— begin Document passage —

A Practice of Gratitude

November 27, 2009: Your numerous comments of congratulations and praise following my last posting were a warm, loving and well-deserved tribute to not just me (for really, I merely consider myself the overworked conduit that brings us all together) but the idea -- the concept -- of this Blah-ugh community that you and thousands like you have helped foster. The warmth and love were palpable, and a fitting memorial to this season of gratitude and abundance, which has falled upon us like so many beanbag chairs.

I know I have a great deal to be grateful for, and I thought it appropriate to devote a minute (and let's be honest, also fill some space) with a short look at some of the things that keep me from pulling the trigger. There are many obvious ones, of course -- my kids, my sexual prowess, my ability to juggle -- but let's look deeper ...

— end Document passage —
— begin Data provided —

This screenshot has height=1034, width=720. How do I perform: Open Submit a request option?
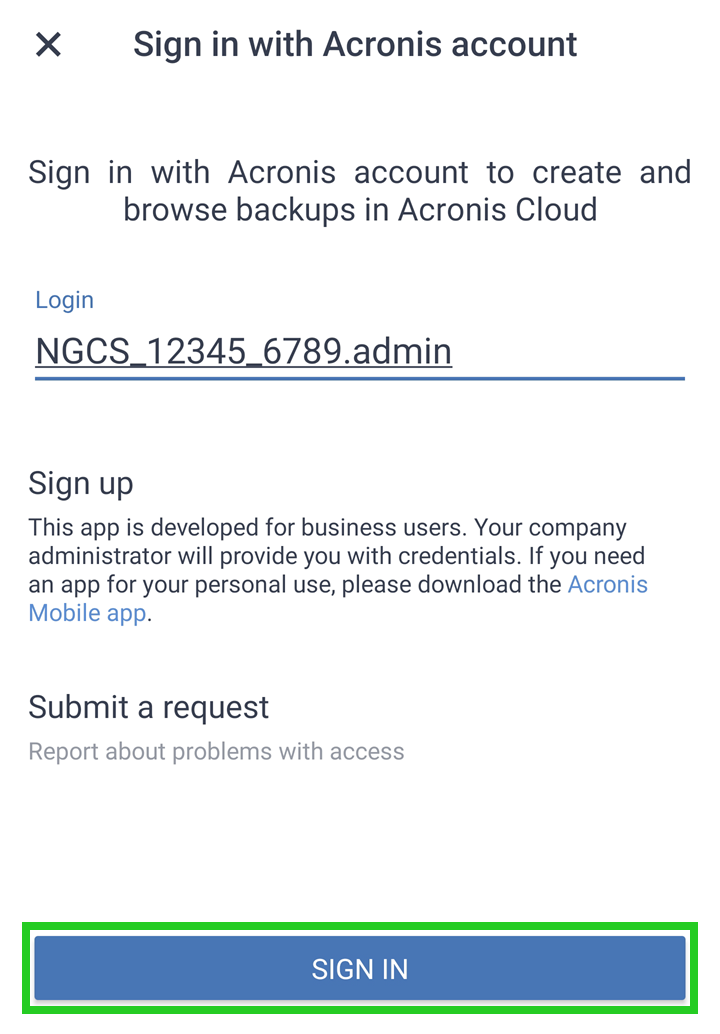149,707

— end Data provided —
— begin Data provided —

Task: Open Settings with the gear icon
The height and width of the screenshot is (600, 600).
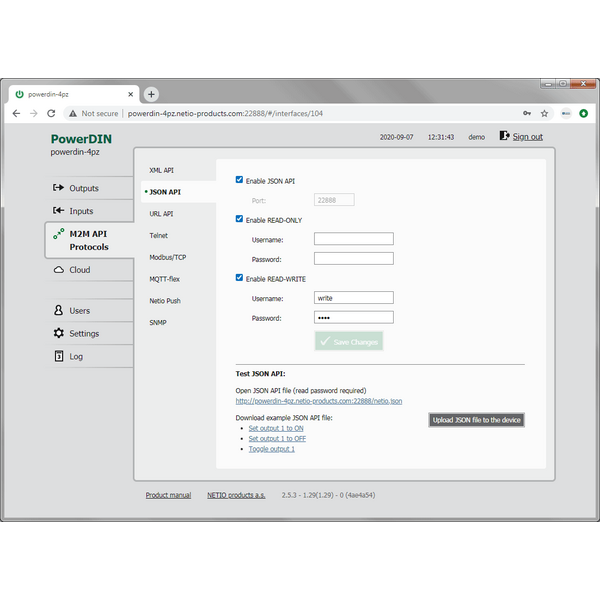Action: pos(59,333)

— end Data provided —

▸ Written request 1:
List every item that the gratitude post names as an obvious thing the writer is grateful for.
▸ Written request 2:
Does each statement agree with the gratitude post? Answer yes or no for each, and quote the deciding words.
(a) The post is dated November 27, 2009.
(b) The writer claims to have built the community alone.
(c) The comments of congratulations came after the writer's last posting.
▸ Written request 3:
In the gratitude post, what name does the writer give the community that readers have helped foster?
The entries placed after the text are not needed for any of the work on this page.

▸ Correct result 1:
- my kids
- my sexual prowess
- my ability to juggle

▸ Correct result 2:
(a) Yes: "November 27, 2009"
(b) No: "I merely consider myself the overworked conduit that brings us all together"
(c) Yes: "Your numerous comments of congratulations and praise following my last posting"

▸ Correct result 3:
The Blah-ugh community.